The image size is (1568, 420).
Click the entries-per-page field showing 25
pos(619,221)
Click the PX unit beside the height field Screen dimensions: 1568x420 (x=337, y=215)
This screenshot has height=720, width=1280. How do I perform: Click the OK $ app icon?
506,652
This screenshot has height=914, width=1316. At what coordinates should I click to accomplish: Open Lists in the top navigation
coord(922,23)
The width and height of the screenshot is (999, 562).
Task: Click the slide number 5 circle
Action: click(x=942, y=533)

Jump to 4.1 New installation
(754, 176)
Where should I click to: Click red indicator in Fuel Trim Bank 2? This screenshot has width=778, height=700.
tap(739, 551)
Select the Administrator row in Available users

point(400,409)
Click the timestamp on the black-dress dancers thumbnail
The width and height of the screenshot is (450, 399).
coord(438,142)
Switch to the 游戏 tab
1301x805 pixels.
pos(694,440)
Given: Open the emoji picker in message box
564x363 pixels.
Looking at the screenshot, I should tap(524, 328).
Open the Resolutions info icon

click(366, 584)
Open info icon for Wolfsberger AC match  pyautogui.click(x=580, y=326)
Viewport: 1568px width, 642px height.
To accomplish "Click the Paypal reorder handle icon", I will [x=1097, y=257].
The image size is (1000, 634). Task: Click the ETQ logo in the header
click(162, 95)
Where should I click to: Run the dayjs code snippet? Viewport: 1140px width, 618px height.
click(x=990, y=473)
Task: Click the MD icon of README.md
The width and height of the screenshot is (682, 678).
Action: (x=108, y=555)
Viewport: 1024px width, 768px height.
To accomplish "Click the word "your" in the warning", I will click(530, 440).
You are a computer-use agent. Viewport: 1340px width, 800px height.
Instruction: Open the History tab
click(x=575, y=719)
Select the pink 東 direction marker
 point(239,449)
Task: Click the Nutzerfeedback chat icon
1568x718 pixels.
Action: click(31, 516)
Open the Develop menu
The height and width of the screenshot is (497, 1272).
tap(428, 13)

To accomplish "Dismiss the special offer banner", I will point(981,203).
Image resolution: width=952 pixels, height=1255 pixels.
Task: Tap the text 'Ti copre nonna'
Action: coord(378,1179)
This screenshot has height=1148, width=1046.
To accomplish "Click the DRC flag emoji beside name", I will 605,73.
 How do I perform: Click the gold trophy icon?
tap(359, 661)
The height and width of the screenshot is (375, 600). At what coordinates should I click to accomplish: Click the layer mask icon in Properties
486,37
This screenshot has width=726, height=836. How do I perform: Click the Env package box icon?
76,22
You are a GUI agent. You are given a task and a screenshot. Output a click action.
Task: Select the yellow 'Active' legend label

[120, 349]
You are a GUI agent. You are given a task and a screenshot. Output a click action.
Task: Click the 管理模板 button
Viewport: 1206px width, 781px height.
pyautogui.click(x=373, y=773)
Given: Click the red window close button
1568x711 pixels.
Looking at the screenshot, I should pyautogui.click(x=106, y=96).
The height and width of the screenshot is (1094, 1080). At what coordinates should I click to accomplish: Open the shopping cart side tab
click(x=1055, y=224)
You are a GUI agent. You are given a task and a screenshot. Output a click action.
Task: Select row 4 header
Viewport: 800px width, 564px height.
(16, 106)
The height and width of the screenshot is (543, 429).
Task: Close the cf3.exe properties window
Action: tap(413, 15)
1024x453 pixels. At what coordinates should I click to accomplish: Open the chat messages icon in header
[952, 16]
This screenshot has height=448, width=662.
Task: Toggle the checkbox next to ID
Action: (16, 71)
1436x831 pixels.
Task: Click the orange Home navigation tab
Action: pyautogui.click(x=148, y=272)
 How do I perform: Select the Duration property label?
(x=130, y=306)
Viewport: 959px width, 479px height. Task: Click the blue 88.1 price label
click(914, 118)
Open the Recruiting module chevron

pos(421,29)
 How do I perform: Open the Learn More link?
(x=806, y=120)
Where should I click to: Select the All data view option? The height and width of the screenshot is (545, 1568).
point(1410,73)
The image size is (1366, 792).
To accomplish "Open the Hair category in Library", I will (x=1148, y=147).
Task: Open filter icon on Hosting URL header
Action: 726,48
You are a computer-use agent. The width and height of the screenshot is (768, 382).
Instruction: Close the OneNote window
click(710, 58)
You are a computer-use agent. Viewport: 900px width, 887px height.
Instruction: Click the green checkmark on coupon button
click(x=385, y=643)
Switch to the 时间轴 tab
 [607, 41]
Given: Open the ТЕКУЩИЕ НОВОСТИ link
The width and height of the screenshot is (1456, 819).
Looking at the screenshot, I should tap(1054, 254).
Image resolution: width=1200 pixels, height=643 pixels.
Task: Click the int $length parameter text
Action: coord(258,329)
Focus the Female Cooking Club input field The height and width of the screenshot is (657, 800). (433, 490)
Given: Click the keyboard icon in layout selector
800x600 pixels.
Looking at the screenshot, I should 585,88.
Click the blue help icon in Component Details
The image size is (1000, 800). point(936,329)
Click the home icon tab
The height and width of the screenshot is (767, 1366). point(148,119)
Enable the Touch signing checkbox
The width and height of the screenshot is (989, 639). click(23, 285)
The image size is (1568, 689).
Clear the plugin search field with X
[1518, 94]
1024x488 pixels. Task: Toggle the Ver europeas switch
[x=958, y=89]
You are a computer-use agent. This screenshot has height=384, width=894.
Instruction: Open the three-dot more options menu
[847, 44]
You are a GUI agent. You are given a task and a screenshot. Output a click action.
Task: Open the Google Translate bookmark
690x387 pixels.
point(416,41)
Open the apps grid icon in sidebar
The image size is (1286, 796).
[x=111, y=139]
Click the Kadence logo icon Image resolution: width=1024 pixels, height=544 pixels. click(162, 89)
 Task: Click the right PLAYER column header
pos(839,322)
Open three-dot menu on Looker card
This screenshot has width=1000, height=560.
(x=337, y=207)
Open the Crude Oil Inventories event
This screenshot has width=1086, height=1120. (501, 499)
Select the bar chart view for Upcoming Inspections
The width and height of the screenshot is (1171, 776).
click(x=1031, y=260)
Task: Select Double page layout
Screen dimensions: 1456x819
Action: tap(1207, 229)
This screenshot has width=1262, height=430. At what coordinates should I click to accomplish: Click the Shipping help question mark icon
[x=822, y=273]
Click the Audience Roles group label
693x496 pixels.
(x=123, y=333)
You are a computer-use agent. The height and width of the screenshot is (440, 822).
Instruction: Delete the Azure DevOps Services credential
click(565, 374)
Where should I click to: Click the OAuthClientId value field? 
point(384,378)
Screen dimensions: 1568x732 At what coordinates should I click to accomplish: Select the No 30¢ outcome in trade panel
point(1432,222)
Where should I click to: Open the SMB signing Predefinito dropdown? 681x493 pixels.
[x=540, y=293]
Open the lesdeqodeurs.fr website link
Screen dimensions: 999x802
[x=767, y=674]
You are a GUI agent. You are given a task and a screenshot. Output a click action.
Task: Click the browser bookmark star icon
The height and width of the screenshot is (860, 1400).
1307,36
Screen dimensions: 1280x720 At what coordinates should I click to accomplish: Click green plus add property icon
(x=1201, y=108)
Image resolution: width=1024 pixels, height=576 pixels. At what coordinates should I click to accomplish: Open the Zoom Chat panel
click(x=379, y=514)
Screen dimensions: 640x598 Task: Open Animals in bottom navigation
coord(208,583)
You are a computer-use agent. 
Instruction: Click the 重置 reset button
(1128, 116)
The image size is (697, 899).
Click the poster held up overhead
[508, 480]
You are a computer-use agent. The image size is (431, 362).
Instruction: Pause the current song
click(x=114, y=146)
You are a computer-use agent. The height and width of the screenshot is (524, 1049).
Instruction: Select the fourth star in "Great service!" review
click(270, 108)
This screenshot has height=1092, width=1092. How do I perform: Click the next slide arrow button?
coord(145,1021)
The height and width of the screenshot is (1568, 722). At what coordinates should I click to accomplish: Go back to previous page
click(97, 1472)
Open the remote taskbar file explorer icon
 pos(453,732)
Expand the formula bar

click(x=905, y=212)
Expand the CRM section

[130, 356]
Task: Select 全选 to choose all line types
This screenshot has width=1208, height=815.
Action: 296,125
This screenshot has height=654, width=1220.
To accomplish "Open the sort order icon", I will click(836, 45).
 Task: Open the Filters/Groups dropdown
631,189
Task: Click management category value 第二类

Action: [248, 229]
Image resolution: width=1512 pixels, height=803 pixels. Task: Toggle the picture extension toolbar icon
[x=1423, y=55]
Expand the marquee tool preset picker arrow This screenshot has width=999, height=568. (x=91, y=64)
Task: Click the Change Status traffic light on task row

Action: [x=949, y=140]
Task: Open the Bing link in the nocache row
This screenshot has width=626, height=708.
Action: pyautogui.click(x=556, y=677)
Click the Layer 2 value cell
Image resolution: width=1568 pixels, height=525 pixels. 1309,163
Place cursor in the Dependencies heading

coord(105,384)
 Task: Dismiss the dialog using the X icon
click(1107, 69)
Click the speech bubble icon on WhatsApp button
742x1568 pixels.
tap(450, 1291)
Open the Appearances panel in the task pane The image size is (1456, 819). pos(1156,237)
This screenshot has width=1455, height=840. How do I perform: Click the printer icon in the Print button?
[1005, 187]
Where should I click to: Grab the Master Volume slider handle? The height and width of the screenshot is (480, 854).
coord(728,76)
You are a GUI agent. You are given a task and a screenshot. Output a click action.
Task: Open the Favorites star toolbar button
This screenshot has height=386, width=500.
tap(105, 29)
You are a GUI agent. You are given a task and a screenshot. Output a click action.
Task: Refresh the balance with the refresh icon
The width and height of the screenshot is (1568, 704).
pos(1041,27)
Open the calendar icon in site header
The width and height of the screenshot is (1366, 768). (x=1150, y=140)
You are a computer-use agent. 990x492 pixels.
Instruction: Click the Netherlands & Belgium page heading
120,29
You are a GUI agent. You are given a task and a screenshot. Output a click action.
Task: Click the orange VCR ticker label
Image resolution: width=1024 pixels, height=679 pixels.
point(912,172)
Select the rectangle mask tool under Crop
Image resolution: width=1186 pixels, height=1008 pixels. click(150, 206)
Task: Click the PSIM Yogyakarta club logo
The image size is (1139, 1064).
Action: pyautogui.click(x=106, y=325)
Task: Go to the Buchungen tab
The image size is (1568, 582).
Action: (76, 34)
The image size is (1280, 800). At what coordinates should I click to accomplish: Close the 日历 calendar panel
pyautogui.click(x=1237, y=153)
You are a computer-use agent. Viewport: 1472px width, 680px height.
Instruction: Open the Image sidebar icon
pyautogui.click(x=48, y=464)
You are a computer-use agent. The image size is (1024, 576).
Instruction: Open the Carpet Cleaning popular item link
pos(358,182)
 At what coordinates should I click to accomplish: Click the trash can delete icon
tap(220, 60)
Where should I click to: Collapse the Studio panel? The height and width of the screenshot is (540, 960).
━━━━━━
Extract every line above that contains the word "navigation", and reproduce each one in full.

• _WRITTEN REPLY_
This screenshot has height=914, width=1316. At what coordinates should I click to accomplish: Open Lists in the top navigation
Task: Click the orange Home navigation tab
Screen dimensions: 640x598 Task: Open Animals in bottom navigation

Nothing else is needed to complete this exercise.